We called it Pasta Fazool also and it will be noted as such on my menu in my restaurant!

jill said...

A few years I decided to gOogle what my ears heard my nanny say, "pasta VA zool.". I really wanted the recipe! And came up with nothing. I'm sure she was saying "fazool"... I wish she was still here to cook
Some up. She
Made her own pasta for pasta "vazool" and Pasta cici. Mmmmmmm! I miss her! And I live that there
Are
Others out there with an Italian "nanny.". When
I talk about my nanny, friends think
I grew
Up being raised
By a live-in childcare giver!

Unknown said...

We always called this Pasta Fazool also. My grandmother's recipe was basically the same as you have posted. My mom said that her family pretty much lived off of this dish when growing up during the depression. Beans were fairly plentiful and the pasta was homemade. My grandmother grew all the rest of the ingredients. I still make this 3-4 times a year with homemade bread.

Harry DeBari said...

Pasta e fagioli e sec, or "dry pasta with beans" was Americanized into pasta fazool...there are two types-one a soup, one a pasta. My mom's pasta fazool is not soupy, its pasta with beans and yes, Fazool!

Joe S. said...

Pasta Fajol has been the " go to " recipe in my family for generations. I have eaten this Italian comfort food all over the world but when I spotted your recipe it brought back memories of MY family's one of a kind ( lost with my Nana ) recipe.
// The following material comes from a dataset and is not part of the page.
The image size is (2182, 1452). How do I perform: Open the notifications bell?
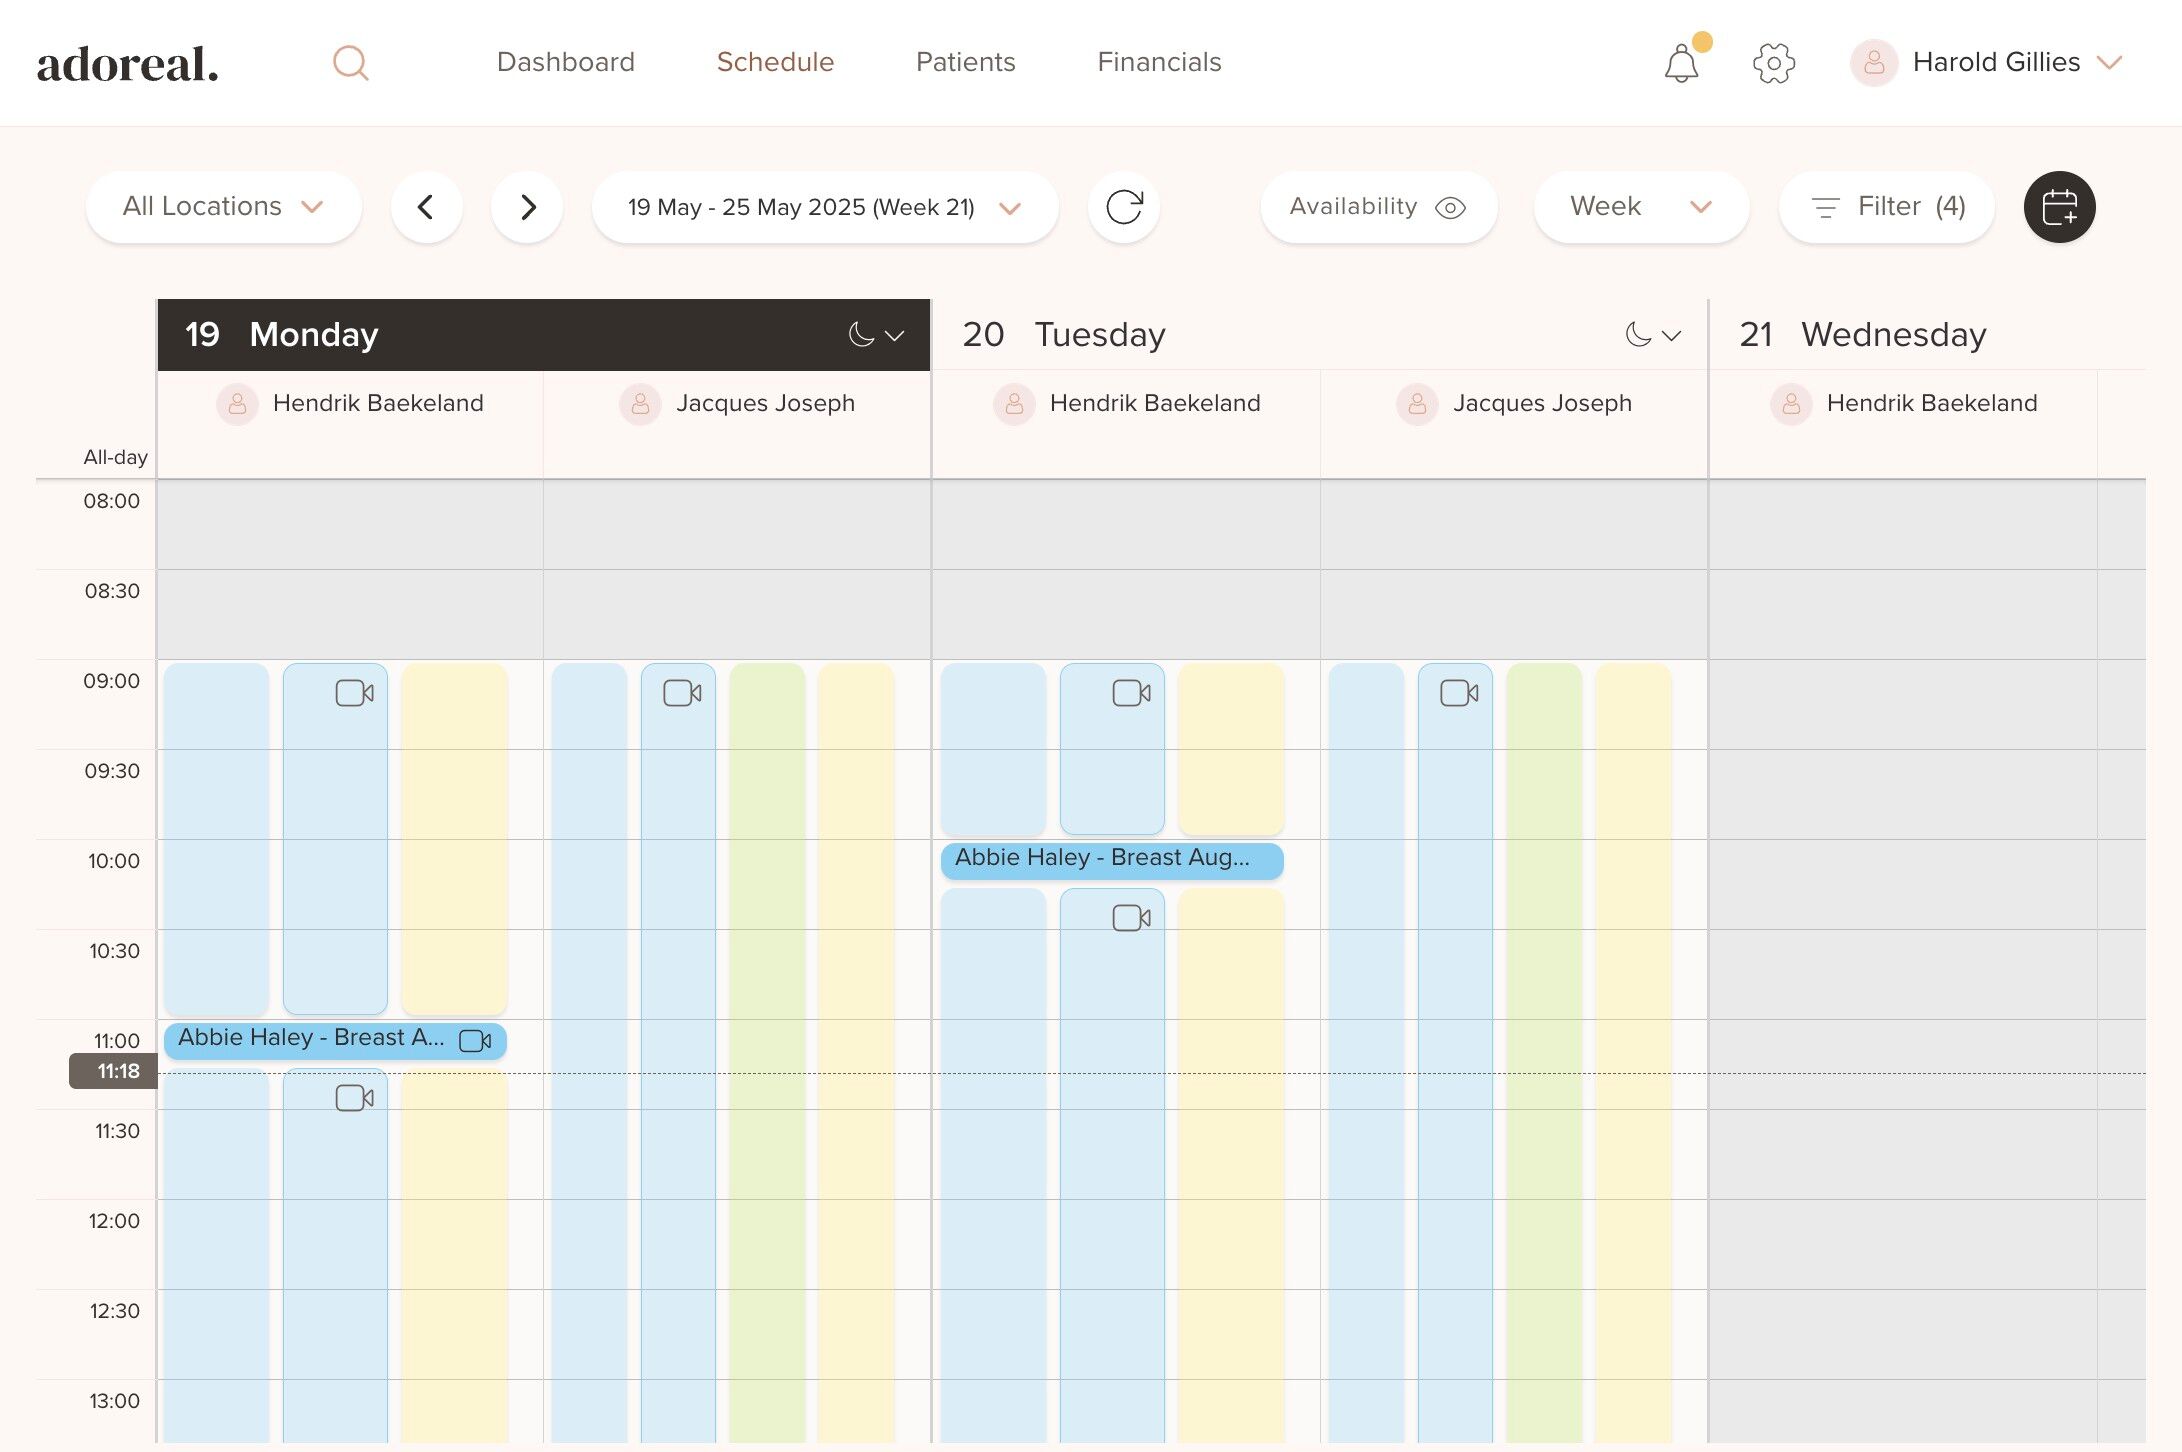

Now I have a VERY close rendition of my old family recipe thanks to you.

Unknown said...

When I was a child, I heard the grown ups talking about Pasta Fazool. I thought it was a curse word so went around saying it. I thought it was great that I could swear and get away with it!!! One day when I said it, Mom replied with "You want some?". I said 'Yeah. Make me some.". I thought it meant s**t so I couldn't wait to see how she made it! LOL!
She made the best stuff I ever tasted!
I moved far away from Mom and every time she would visit, she would make a batch for me!
Mom has been gone 20 years now. My biggest regret is I did not get her recipe for it.
I am going to try yours since it has most of the stuff I remember in it.